BNY’s latest crypto product moves beyond custody, and reflects the growth of financial instruments launched on blockchains, such as BlackRock’s on-chain money market fund, BUIDL. Larry Fink, BlackRock’s CEO, has publicly argued that more and more financial assets will be tokenized to improve cost and efficiencies, though the technology has still been limited to specific pilots and a largely blockchain-native customer base. 

Put in simple terms, the new tool will allow BNY to post the net asset value, or NAV, for tokenized funds directly onto the blockchain, rather than having to rely on the accounting of third-party services to furnish this information.

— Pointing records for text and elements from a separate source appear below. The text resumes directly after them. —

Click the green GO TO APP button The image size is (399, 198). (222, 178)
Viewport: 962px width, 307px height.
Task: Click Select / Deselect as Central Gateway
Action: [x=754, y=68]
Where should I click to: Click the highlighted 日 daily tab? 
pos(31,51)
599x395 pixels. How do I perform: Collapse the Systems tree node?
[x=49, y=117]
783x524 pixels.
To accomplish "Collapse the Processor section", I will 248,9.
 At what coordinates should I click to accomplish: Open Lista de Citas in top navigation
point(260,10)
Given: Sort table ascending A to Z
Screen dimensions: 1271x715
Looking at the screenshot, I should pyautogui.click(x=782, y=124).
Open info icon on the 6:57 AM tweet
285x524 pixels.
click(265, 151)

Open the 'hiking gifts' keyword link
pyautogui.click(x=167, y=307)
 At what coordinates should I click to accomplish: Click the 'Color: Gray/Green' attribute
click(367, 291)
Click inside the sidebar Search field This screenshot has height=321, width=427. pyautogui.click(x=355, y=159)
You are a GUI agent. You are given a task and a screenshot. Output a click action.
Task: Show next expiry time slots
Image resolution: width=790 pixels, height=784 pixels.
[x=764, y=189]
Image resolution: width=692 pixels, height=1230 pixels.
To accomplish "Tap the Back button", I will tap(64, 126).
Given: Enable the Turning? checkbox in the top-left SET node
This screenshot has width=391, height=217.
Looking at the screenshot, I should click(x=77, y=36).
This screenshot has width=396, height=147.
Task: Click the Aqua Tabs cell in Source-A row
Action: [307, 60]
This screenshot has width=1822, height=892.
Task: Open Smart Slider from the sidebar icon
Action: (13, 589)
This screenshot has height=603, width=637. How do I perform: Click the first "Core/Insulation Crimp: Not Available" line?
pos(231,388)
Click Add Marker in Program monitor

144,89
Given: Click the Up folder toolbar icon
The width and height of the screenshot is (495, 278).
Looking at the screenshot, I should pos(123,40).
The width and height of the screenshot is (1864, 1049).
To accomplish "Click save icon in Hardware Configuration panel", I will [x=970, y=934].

Butler said that the product will help investors see the up-to-date NAV of financial instruments such as BUIDL, which in turn will drive more creditworthiness. 

While Butler acknowledged that this type of data sharing is not unique to crypto, she said that BNY’s blockchain enables the company to offer a fuller suite of tools around tokenized funds. “It’s just a use case to demonstrate how you can actually now start to make information more available to everybody that needs it,” she told Fortune

BlackRock, which relies on BNY as the fund administrator and custodian for BUIDL, will be the first client to use the tool. “BNY’s enablement of off-chain data insights to public blockchains is an unprecedented event and a significant milestone for the industry,” said Robert Mitchnick, BlackRock’s head of digital assets, in a statement shared with Fortune

As BNY continues to push into the digital asset space, Butler said that they’ll expand the data product to other companies offering the tokenized fund based on client demand, though she declined to share whether BNY is working on additional blockchain tools. “We have the opportunity to operate at all parts of that fund life cycle and the assets life cycle,” she said.